Scott Samuelson’s recent Wall Street Journal piece titled “Would you hire Socrates?” challenges the myth that studying humanities doesn’t pay.
Samuelson cited a study by the Association of American College and Universities and the National Center for Higher Education Management System which found that “workers who majored in humanities or social sciences earn annually on average $2,000 more than those who majored in professional or pre-professional fields.”
This finding reflects my experience with the U.S. Army, but I seek to emphasize something greater than an economic advantage. The more practical advantage gained from a liberal arts education is preparation for leadership.
Samuelson noted that the study he referenced “showed that the overwhelming majority of employers are desperate to hire graduates who have a demonstrated capacity to think critically, communicate clearly and solve complex problems.”
The reality is that in the Army our soldiers perform missions in countries around the globe. These operations occur in highly stressful, volatile and uncertain environments where a failure can lead to catastrophic losses in lives, property and national reputation.
In preparation for these missions Army leaders learn how to think, not what to think. While rigorously trained for the certainty they will likely face, they are educated for uncertainty because no matter what potential adversary they study in the classroom, it may not be the adversary they end up confronting in battle.

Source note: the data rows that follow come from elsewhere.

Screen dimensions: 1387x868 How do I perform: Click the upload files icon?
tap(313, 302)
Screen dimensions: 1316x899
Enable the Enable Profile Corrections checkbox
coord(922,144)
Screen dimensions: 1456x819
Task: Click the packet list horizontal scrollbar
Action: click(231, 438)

The enemy in war is like the competition in the private sector that is always creating, innovating and adapting to changing consumer tastes, leading change and innovating to maintain their competitive advantage. The skills, knowledge and abilities of mid- to senior-grade Army leaders compares to those of successful managers, directors and vice presidents of corporations.
Thirty years ago, a U.S. News and World Report cover story alleged that our universities were turning out highly skilled barbarians. The Enron and Tyco scandals in the first decade of this century were evidence of this failing. The argument was that America’s schools were good at developing graduates with an understanding of scientific inquiry and business processes, but they failed at exposing them to values.
The teaching and enforcement of values form the bedrock of the profession of arms. Army values include loyalty, duty, respect, selfless-service, honor, integrity and personal courage. The moral and legal constraints on the use of force underscore the imperative to retain the respect and support of the American people.
After 13 years of war, America’s Army is coming home. According to a recent Government Accountability Office report, “Over the next few years over a million military service members are expected to transition to civilian life.” Many of these veterans are highly educated, disciplined and reliable workers who suit up every day, working under some of the most undesirable conditions, and get the job done regardless of the circumstances.
In the end, I believe that a liberal education coupled with experience in planning, organizing and conducting complex operations prepares one for success in the private sector. If you welcome these men and women into your ranks then you, too, will experience the power of values well-lived, along with a strong work ethic and the ability to get the job done, regardless of the obstacles.
It’s time for us to capitalize on these attributes by hiring veterans.